↓

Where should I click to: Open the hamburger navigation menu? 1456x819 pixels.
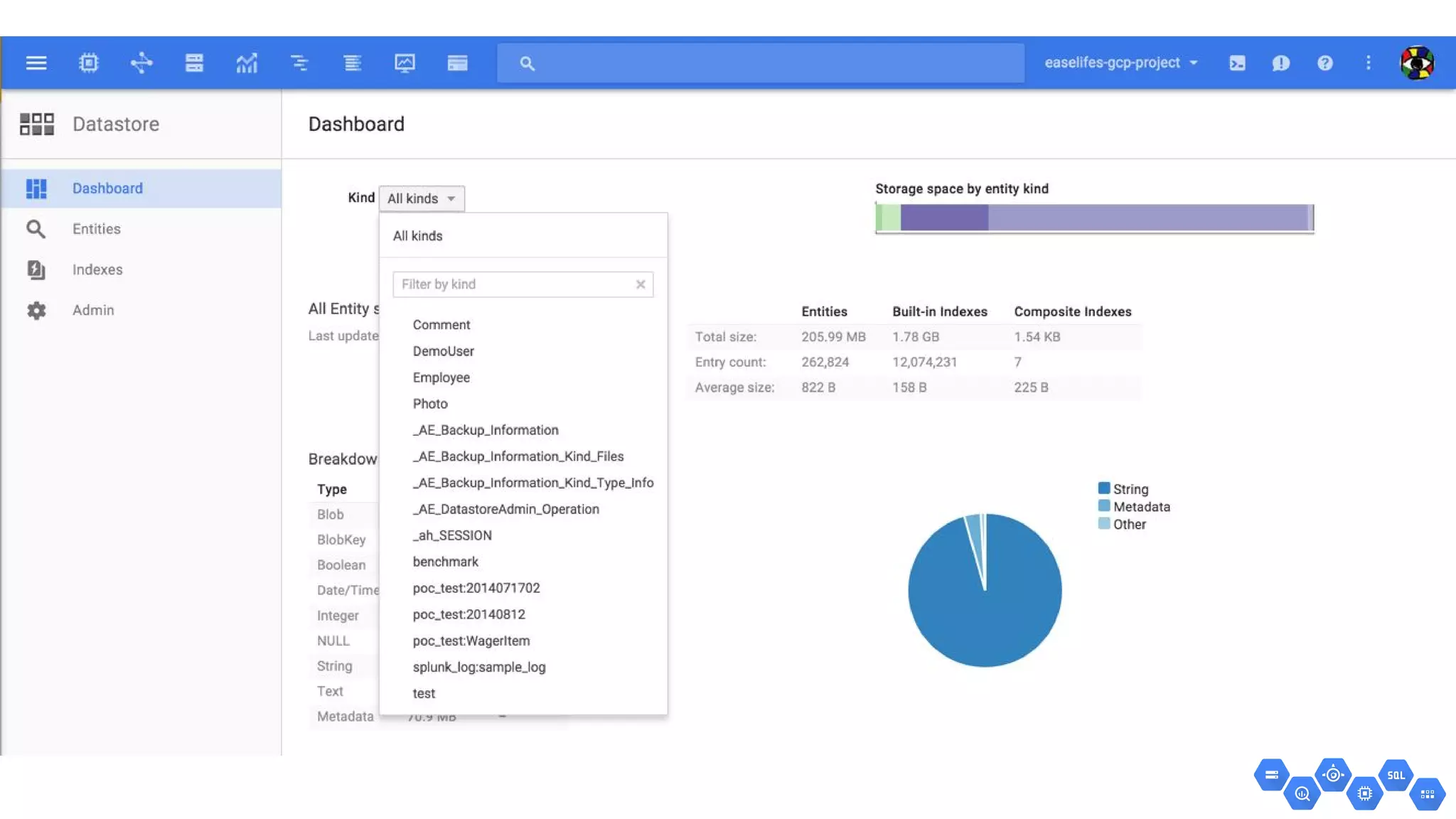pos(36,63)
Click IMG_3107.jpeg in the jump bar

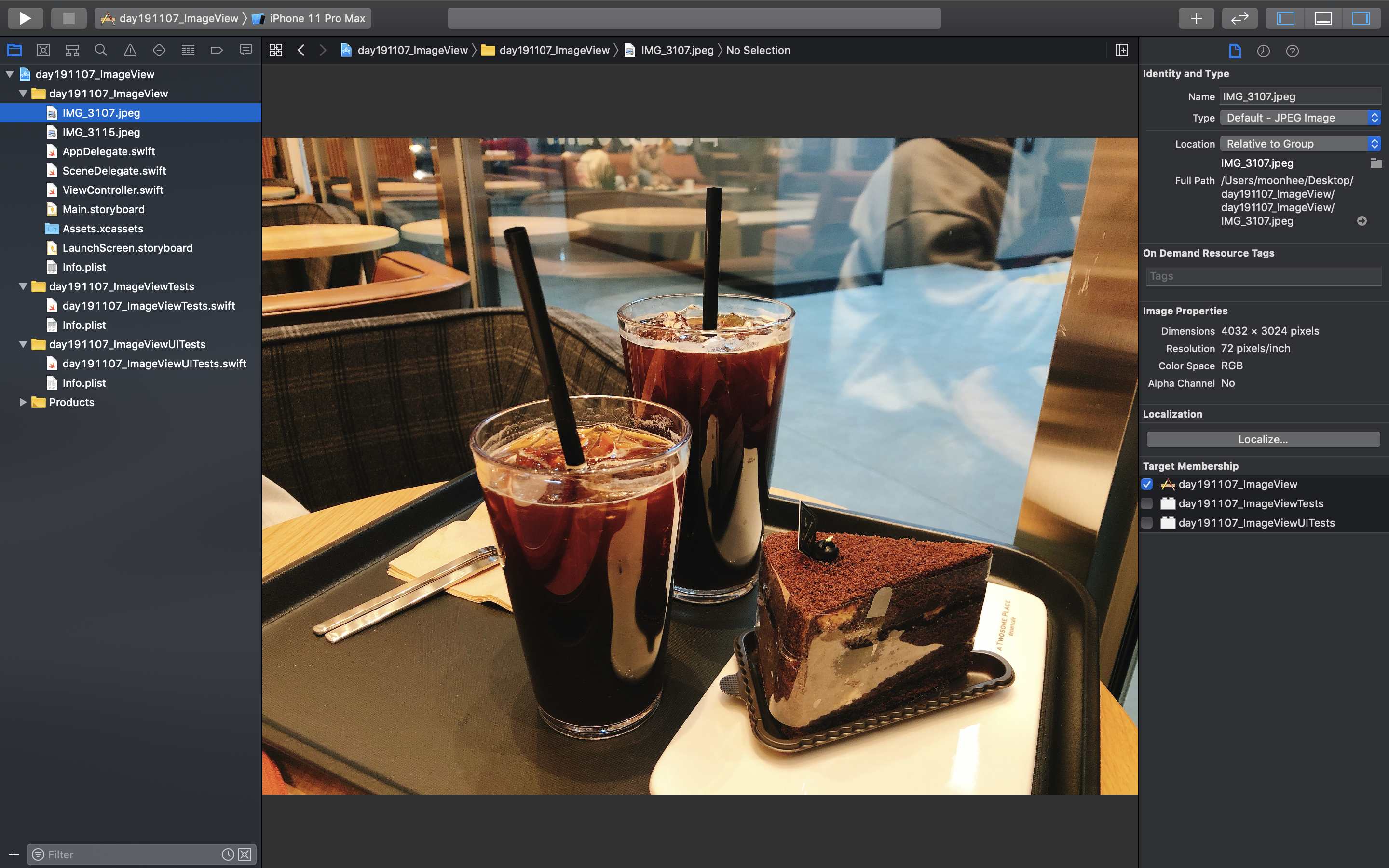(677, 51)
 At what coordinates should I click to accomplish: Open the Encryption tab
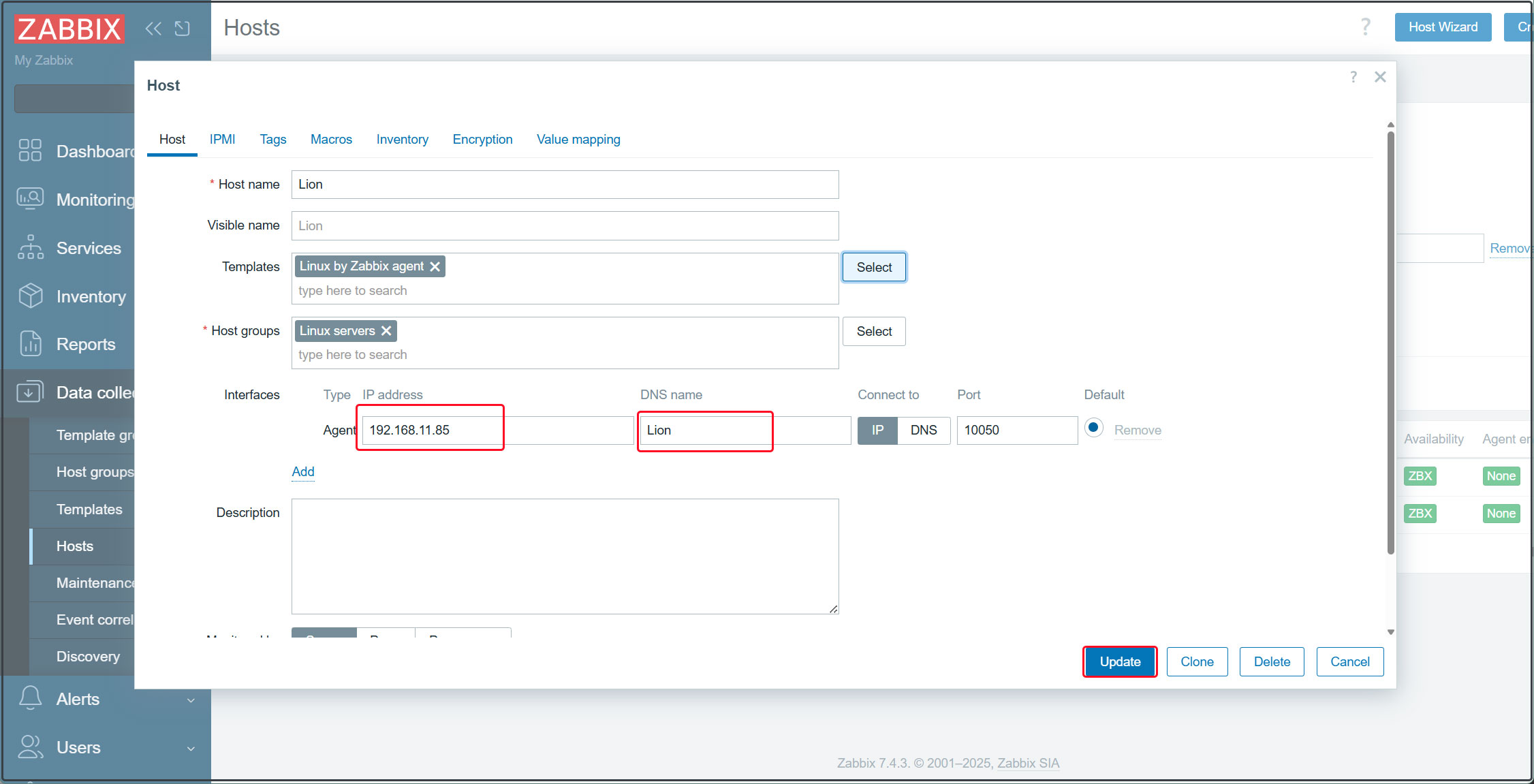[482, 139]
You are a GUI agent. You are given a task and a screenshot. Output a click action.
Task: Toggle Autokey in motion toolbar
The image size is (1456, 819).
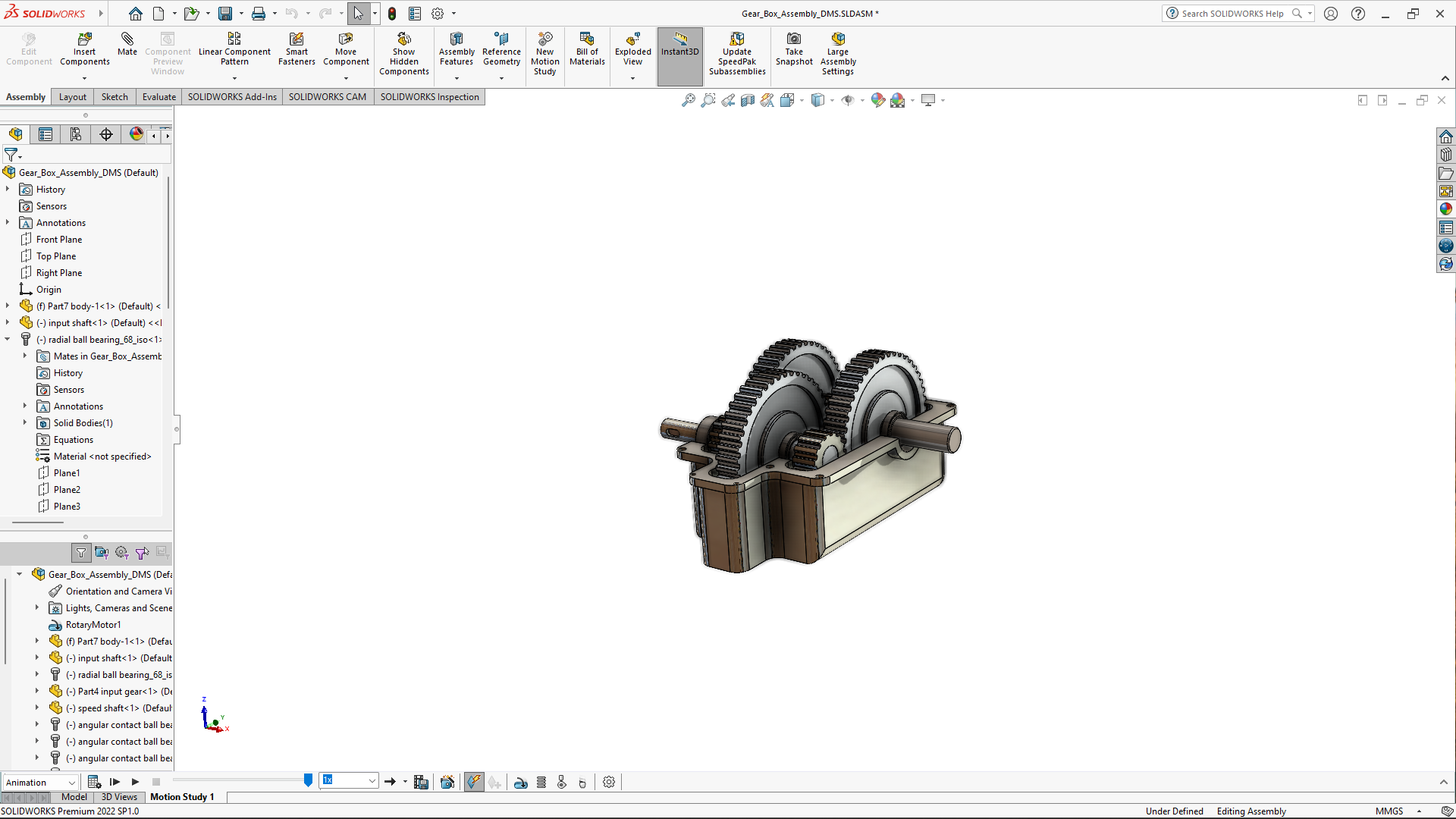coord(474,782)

↑

_ASSIGNMENT_
Each entry above is to be written out again unchanged, apart from the pictures, which are left out.

_SOLUTION TO THIS TASK_
Where should I click to: Open the hamburger navigation menu? 1456x819 pixels.
pos(36,63)
Click IMG_3107.jpeg in the jump bar

(677, 51)
 At what coordinates should I click to accomplish: Open the Encryption tab
[482, 139]
You are a GUI agent. You are given a task and a screenshot. Output a click action.
Task: Toggle Autokey in motion toolbar
The image size is (1456, 819).
coord(474,782)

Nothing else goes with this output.